### Selected extract
## Start
In scala, the Option[A] type is isomorphic to A | Null, which allow us to treat options as a mere specific case of unions
The special case of adding optional data to parameters

WARNING the reasoning in this subsection is brittle
We have established that we cannot add fields to a function parameter whilst retaining compatibility, as adding fields violates the downward progression of APIs in the lattice (since contravariance inverts the direction of the progression).
However, despite the Scala compiler not allowing for it, we can conceptualise "imaginary" equivalent types for each record, that have added null fields :
type A = {
  val a : Int
}

type ImaginaryA = {
  val a : Int
  val b : Null
}
A and ImaginaryA are virtually equivalent, because we can go from one to another in a completely decidable manner, by adding a b = null value when we have an A and ImaginaryA is required.
So in this imaginary world, A =:= ImaginaryA (we can think of it as similar to complex numbers, in which an imaginary i value exists, the square of which is -1).
Because it is possible to add alternatives to a type in contravariant (parameter) position without breaking compatibility, we can have
type AB = {
  val a : Int
  val b : Boolean | Null
}

summon[ImaginaryA <:< AB]
By transitivity of the sutyping relationship (A <: B and B <: C implies A <: C) , and by reflexivity (A <: A, therefore ImaginaryA <: A), we can infer that
A can be used "somewhat safely" where AB is required.
Concretely, this means that it is "kind of okay" to add optional fields to an API parameter type, as the API consumer, unaware of the existence of this new field, will not provide a value for it, meaning it will be inferred to null by the provider.
On the covariant (returned type) side, because we can always add fields to a record without breaking compatibility, we can always add an optional field, and decide to make it required later (since going from optional to required means going from A | Null => A, which equates to removing an alternative from a union, which takes us downward the type lattice).
NB : once again, the reasoning in this subsection is brittle. In reality, engineers tend to build false expectation about the requirement of fields by looking at existing data, and do not necessarily think about optionality. Because they see a field "x" in a payload, they assume all payloads will contain "x" and build pipelines with that expectation in mind.
Be very careful when using optionality.
Changing nested data

It is possible to change nested fields as long as the change respects the downward progression in the lattice :
type A = { val int : Int }
type A2 = { val int : Int; val bool : Boolean}
summon[A2 <:< A] // A2 is subtype of A

type B = { val a : A }
type B2 = { val a : A2}
summon[B2 <:< B] // we've change the type of a in a compatible way
Summary

We can now summarise the rules of compatible evolutions.
## End
### Records provided
## Start
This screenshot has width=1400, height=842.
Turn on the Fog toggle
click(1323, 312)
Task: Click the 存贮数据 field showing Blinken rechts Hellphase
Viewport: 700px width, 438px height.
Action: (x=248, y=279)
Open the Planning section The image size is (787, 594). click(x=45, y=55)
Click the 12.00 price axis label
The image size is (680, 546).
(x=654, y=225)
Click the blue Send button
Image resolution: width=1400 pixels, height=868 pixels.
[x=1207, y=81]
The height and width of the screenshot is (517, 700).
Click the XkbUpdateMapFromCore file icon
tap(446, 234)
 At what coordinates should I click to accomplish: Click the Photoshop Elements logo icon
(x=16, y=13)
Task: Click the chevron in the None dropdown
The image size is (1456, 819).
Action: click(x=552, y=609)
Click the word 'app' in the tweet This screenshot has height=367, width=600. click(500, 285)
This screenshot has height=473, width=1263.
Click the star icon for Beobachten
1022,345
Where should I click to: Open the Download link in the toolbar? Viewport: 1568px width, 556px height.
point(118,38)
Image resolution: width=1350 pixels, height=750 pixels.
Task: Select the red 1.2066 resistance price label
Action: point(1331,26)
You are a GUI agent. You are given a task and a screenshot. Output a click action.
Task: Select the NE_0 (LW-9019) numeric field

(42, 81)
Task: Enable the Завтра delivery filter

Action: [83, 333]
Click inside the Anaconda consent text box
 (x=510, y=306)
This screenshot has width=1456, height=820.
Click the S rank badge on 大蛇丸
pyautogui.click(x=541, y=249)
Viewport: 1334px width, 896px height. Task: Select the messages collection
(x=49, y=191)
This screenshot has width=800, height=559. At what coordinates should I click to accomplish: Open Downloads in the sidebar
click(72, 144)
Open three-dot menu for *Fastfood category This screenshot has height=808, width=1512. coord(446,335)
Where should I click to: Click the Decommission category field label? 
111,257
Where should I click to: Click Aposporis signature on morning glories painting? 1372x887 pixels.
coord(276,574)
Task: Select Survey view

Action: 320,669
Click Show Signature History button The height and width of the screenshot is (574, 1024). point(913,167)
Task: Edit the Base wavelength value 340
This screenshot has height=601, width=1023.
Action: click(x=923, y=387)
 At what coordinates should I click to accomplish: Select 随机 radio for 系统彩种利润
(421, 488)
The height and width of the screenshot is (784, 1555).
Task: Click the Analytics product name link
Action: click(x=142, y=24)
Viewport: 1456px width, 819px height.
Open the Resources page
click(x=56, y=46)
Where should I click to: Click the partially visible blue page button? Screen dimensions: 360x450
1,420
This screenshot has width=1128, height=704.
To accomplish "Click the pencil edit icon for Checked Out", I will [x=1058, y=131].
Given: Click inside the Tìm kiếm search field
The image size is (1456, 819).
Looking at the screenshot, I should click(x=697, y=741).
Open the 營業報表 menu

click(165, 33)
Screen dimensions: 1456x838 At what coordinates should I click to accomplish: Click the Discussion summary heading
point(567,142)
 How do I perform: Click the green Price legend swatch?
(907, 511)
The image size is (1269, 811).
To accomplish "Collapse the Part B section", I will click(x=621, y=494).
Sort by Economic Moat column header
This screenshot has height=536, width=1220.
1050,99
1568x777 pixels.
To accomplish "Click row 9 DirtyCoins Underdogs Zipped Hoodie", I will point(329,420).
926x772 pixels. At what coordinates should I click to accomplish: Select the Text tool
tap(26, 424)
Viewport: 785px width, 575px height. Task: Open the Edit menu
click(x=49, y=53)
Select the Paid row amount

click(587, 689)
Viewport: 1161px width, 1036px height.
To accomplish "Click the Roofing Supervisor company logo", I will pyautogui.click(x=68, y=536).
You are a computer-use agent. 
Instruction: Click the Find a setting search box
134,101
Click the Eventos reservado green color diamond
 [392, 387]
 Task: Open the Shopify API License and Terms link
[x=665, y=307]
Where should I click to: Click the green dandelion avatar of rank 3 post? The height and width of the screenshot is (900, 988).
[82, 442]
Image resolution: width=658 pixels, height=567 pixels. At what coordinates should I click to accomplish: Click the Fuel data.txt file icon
## End
### Objective 1
Reproduce word for word the part of the excerpt on Scala type compatibility starting with "However, despite the" and going on through "which is -1).".
### Objective 2
Pick up the excerpt on Scala type compatibility after its final sentence and keep writing it.
The rows aren't needed here.

### Task result 1
However, despite the Scala compiler not allowing for it, we can conceptualise "imaginary" equivalent types for each record, that have added null fields :
type A = {
  val a : Int
}

type ImaginaryA = {
  val a : Int
  val b : Null
}
A and ImaginaryA are virtually equivalent, because we can go from one to another in a completely decidable manner, by adding a b = null value when we have an A and ImaginaryA is required.
So in this imaginary world, A =:= ImaginaryA (we can think of it as similar to complex numbers, in which an imaginary i value exists, the square of which is -1).

### Task result 2
See https://scastie.scala-lang.org/Baccata/O9dLokkDQjy6zeCb0gQzXw/5 to play actual proofs
import scala.util.NotGiven as Not
def prove[A](using A) = summon[A]
def disprove[A](using Not[A]) = summon[Not[A]]

object proof {

  type A = { val a : Int }
  type B = { val b : Boolean }

  type A_and_B = { val a : Int ; val b : Boolean }
  type A_or_B = A | B

  prove[A_and_B =:= (A & B)]
  prove[A_and_B <:< A]
  prove[A_and_B <:< B]
  prove[A <:< A_or_B]

  // Functions :

  type A2 = { val a2 : Int }
  type B2 = { val b2 : Boolean }

  // Can add fields in returned types
  prove[(A => (B & B2)) <:< (A => B)]

  // Can remove fields from parameter types
  prove[(A => B) <:< ((A & A2) => B)]

  // Can add alternatives to parameter types
  prove[((A | A2) => B) <:< (A => B)]

  // Can remove alternatives from returned types
  prove[(A => B) <:< (A => (B | B2))]

  // Must not add fields to parameter types
  disprove[((A & A2) => B) <:< (A => B)]

  // Must not remove fields from returned types
  disprove[(A => B) <:< (A => (B & B2))]

  // Must not add alternatives in returned types
  disprove[(A => (B | B2)) <:< (A => B)]

  // Must not remove alternatives from parameter types
  disprove[(A => B) <:< ((A | A2) => B)]

}
What about breaking changes ?

The need to perform changes that are breaking APIs (and consumer of event streams) do happen.
In these examples, we have established rules with regards to functions. As a matter of fact, an API is closer to a product of functions :
type API {
  val functionV1 : A => B
}
Because it is a product, it means we can add function fields without breaking the consumers :
type APIv2 {
  val functionV1 : A => B
  val functionV2 : A2 => B2
}
Therefore, we can evolve APIs by adding functions, without breaking API consumers, since APIv2 <: API
Breaking changes in the case of event streams.

In the case of event streams, the conceptual representation is :
type EventStreamV1 {
  val urn1Next : () => Event1
}
In other words, a lineage of events is associated to an urn, here urn1. A breaking change in the modelling of Event1 would imply the creation of a new urn : urn2.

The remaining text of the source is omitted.